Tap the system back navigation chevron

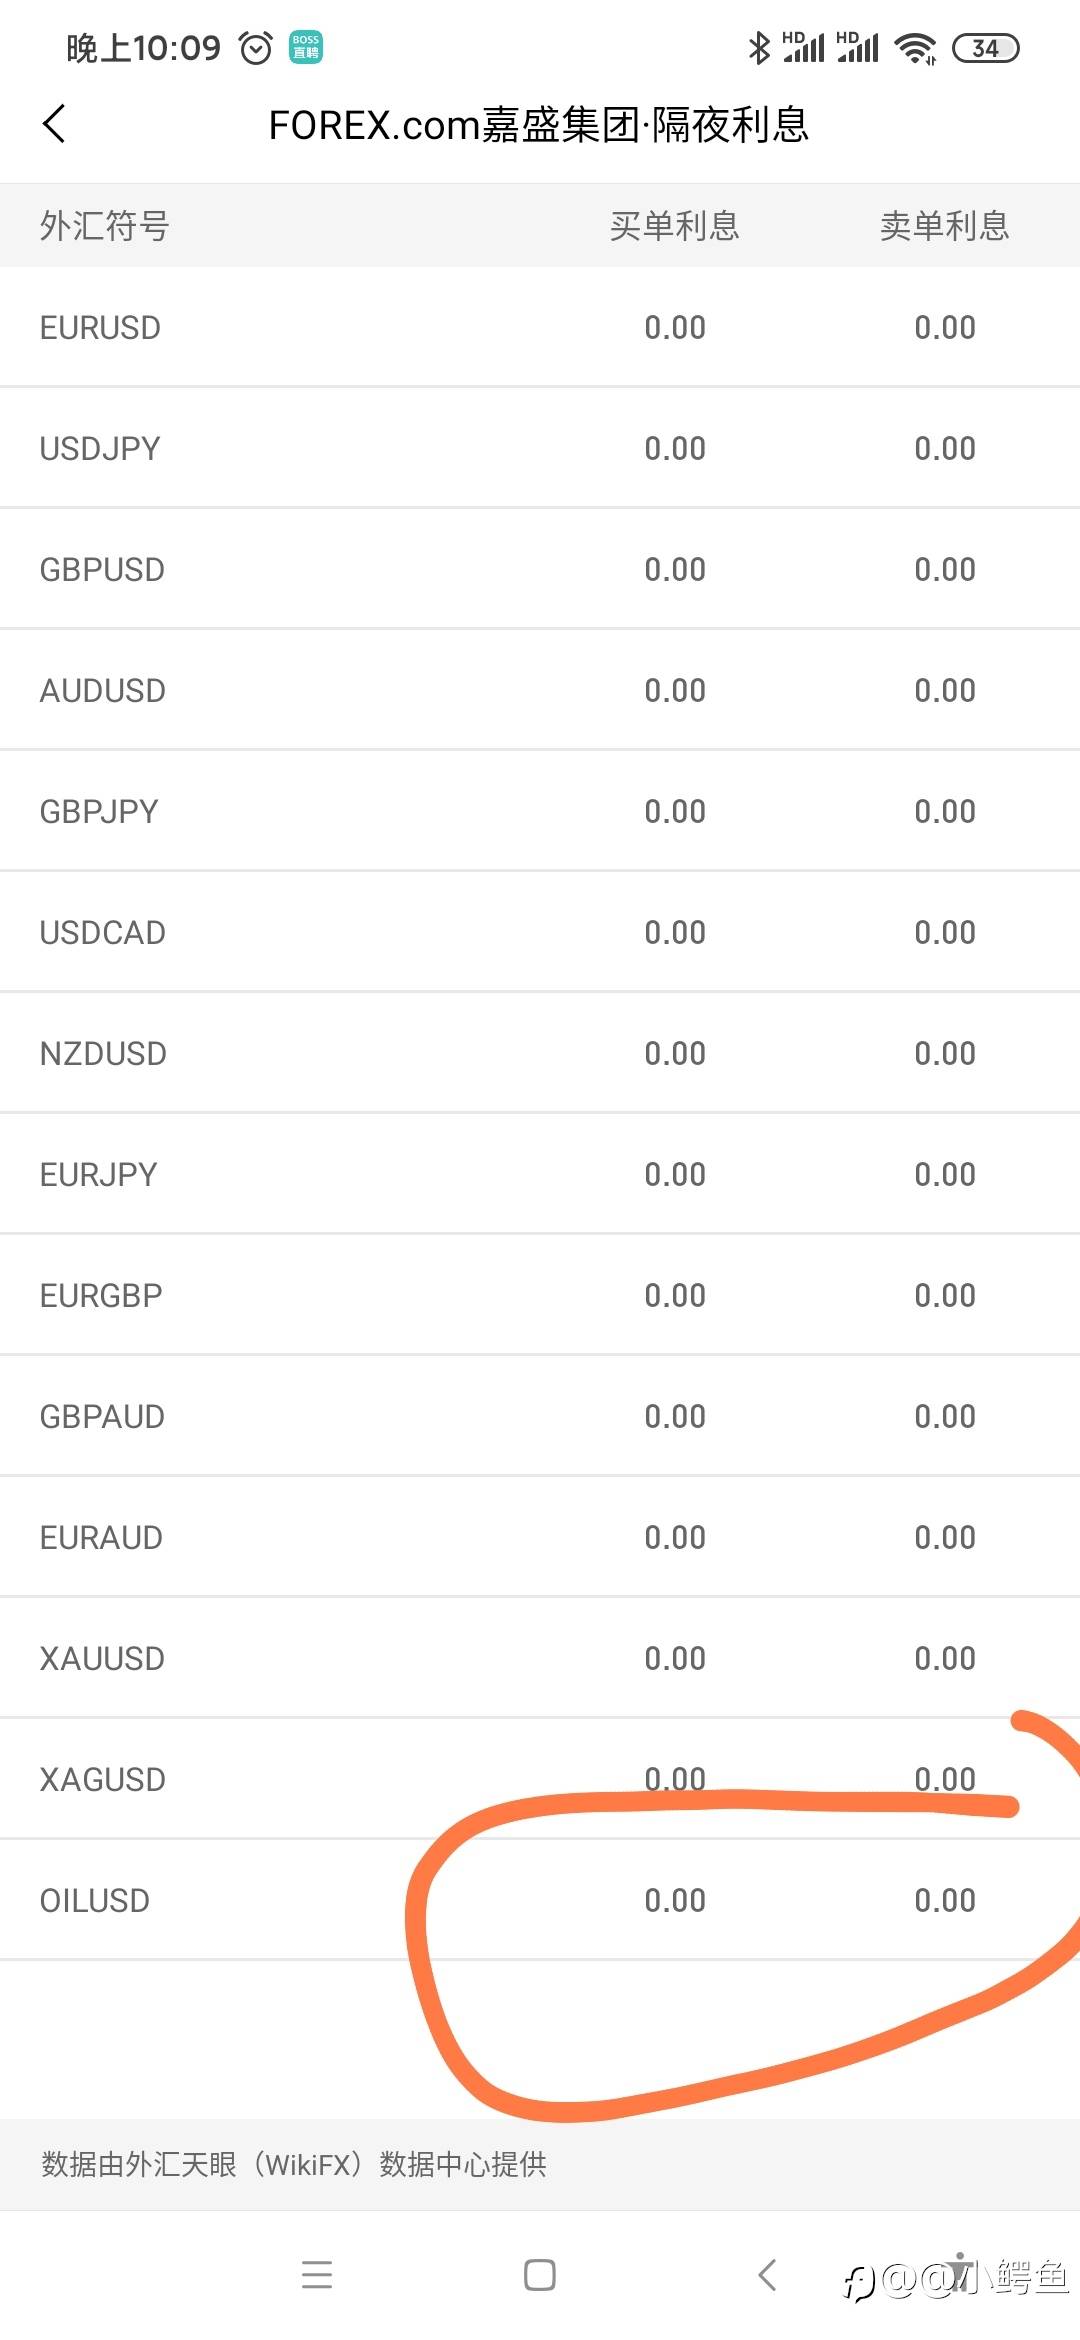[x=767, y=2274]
====
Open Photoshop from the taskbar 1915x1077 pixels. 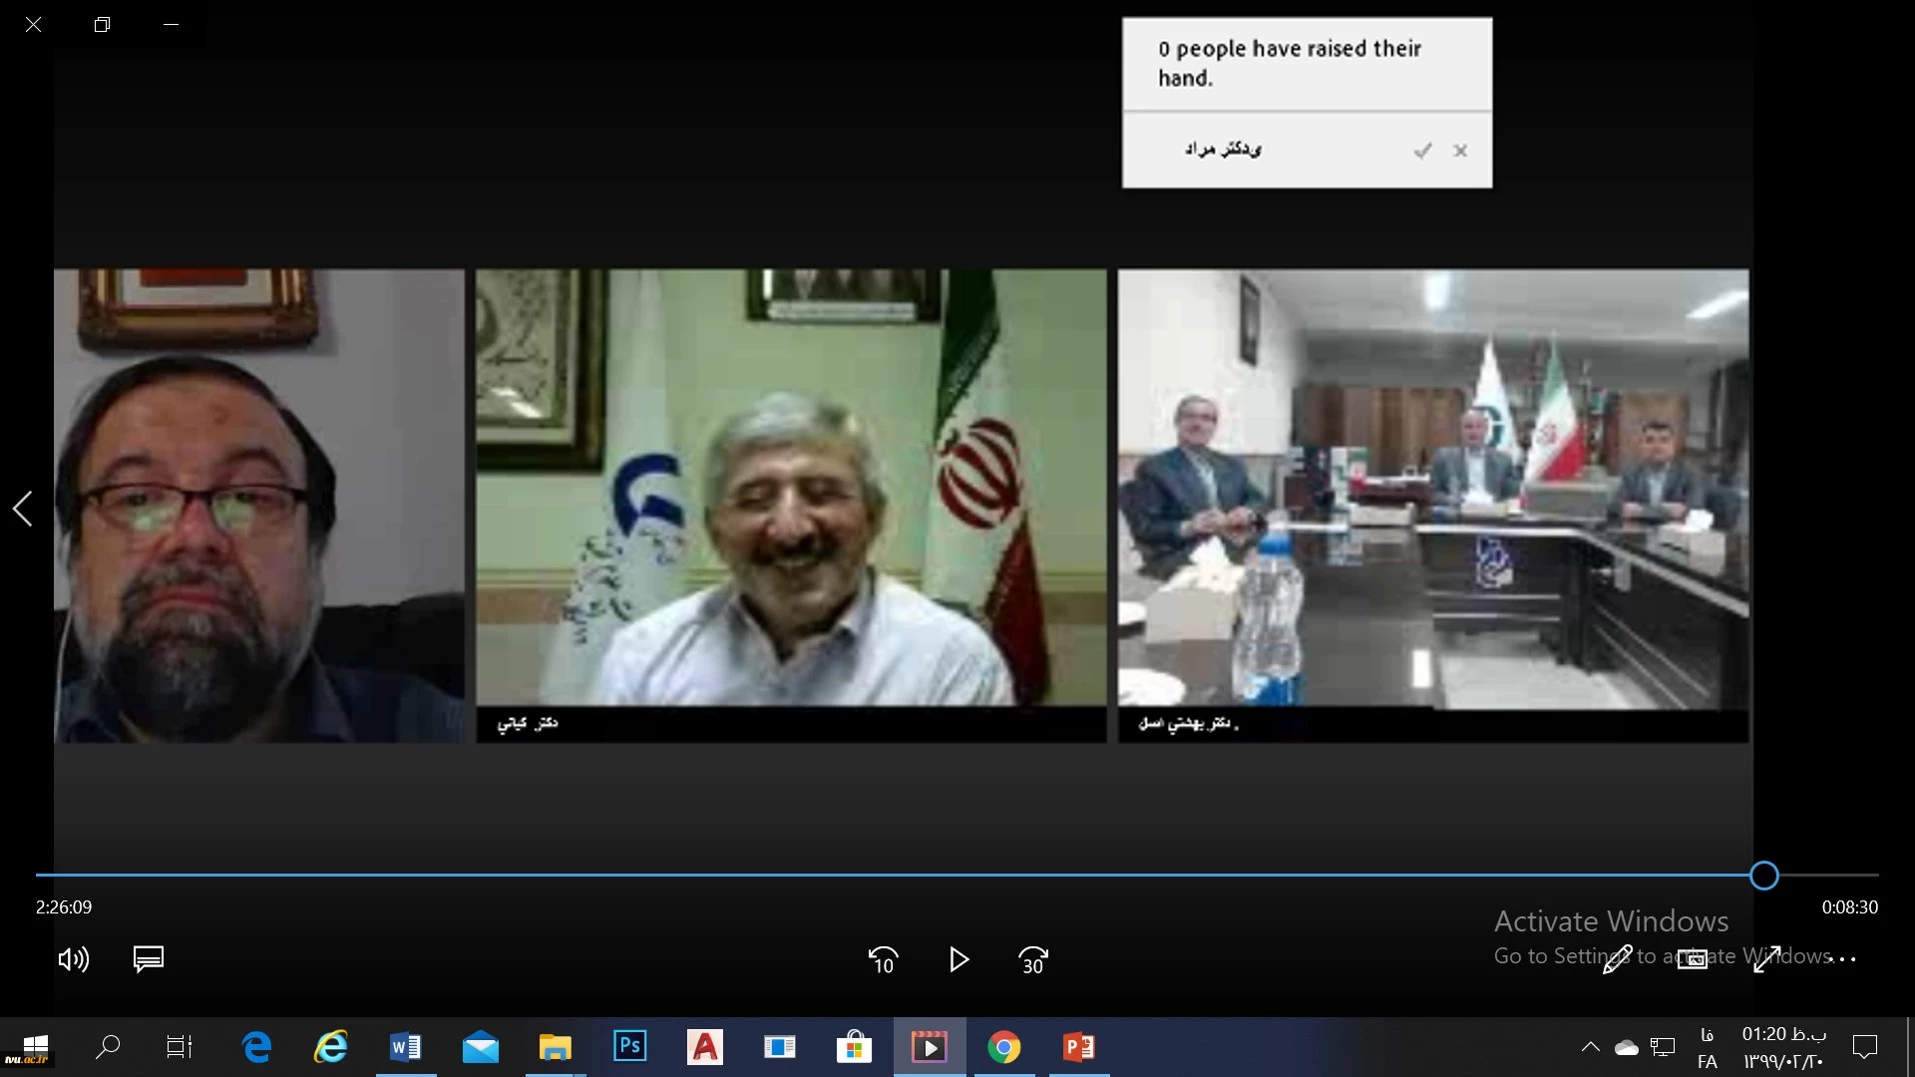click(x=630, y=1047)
====
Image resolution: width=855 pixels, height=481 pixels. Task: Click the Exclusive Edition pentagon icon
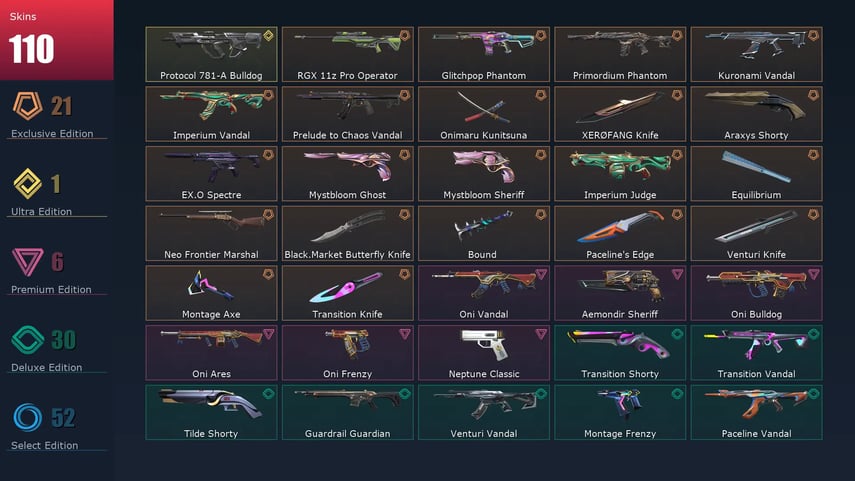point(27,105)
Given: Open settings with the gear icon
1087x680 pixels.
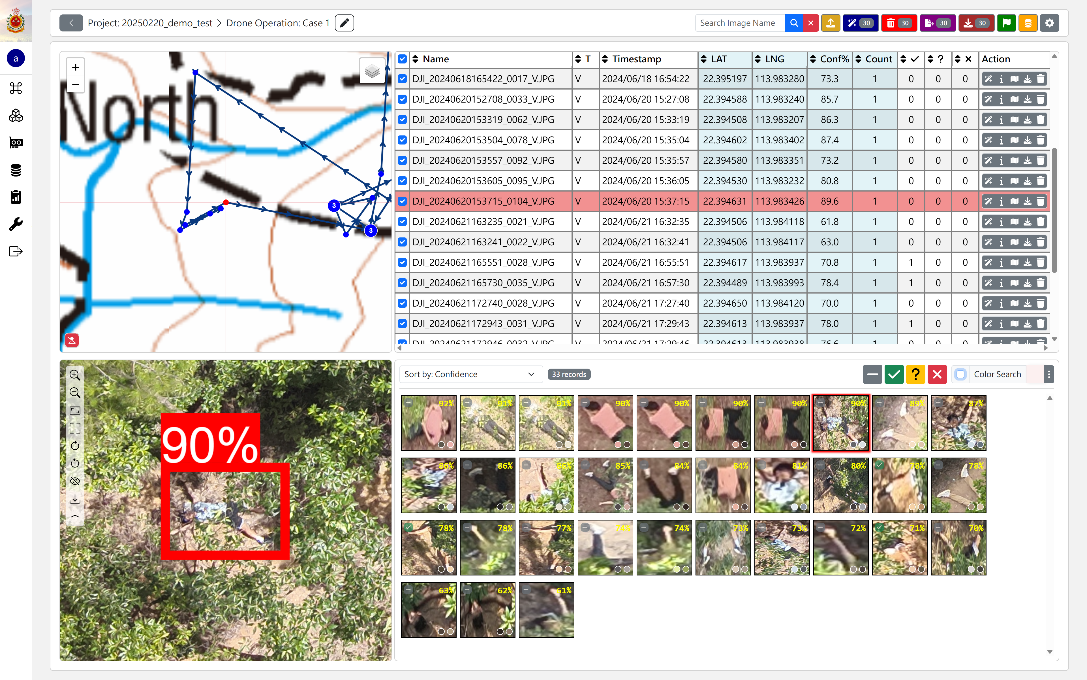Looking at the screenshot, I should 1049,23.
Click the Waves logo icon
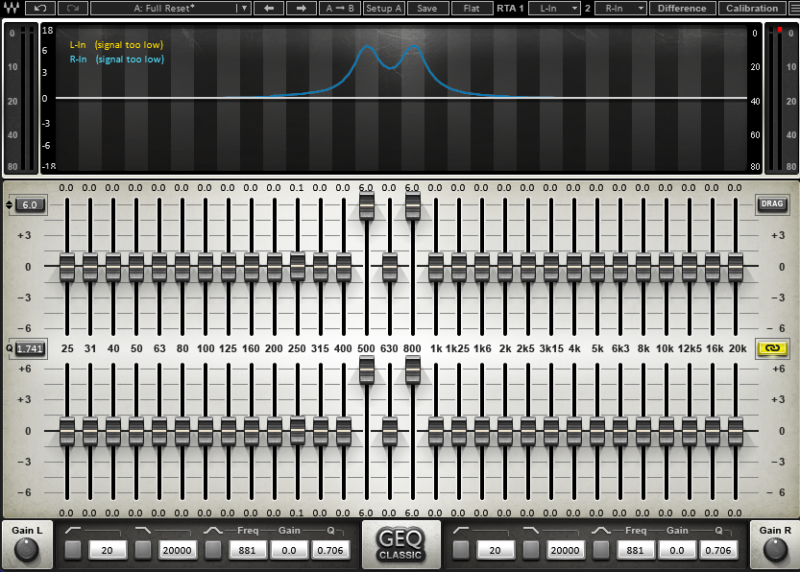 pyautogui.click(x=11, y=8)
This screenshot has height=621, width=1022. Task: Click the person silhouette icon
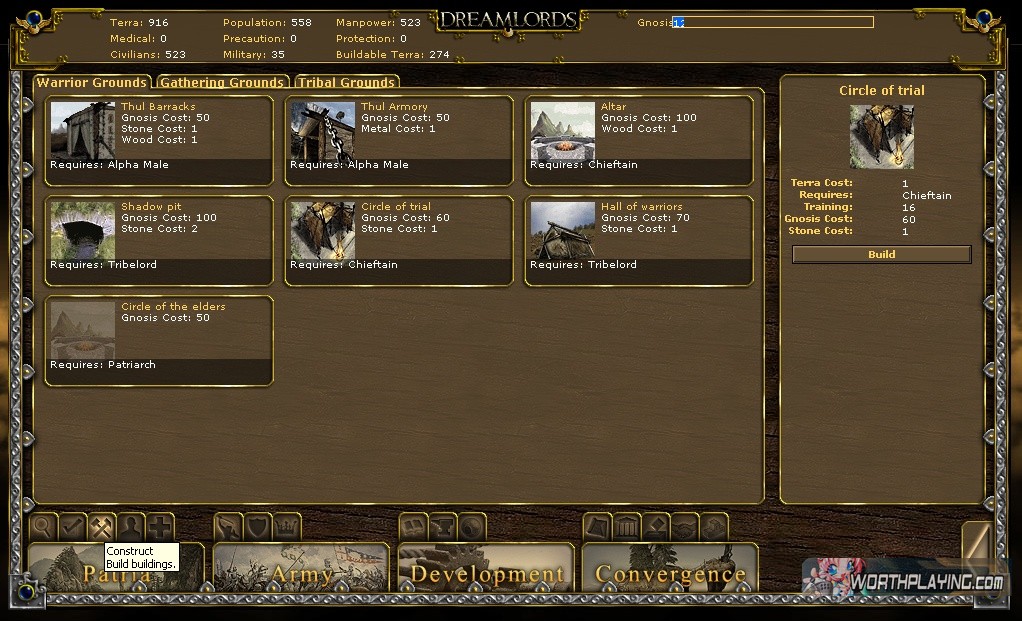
====
Try it
Return exactly the part of the listing above that opens with the line containing "Image resolution: width=855" and closes with the line containing "This screenshot has". Pictures stay out.

Solution to the problem
Image resolution: width=855 pixels, height=481 pixels. Task: Click the Exclusive Edition pentagon icon
point(27,105)
Given: Open settings with the gear icon
1087x680 pixels.
Looking at the screenshot, I should 1049,23.
Click the Waves logo icon
 pyautogui.click(x=11, y=8)
This screenshot has height=621, width=1022. Task: Click the person silhouette icon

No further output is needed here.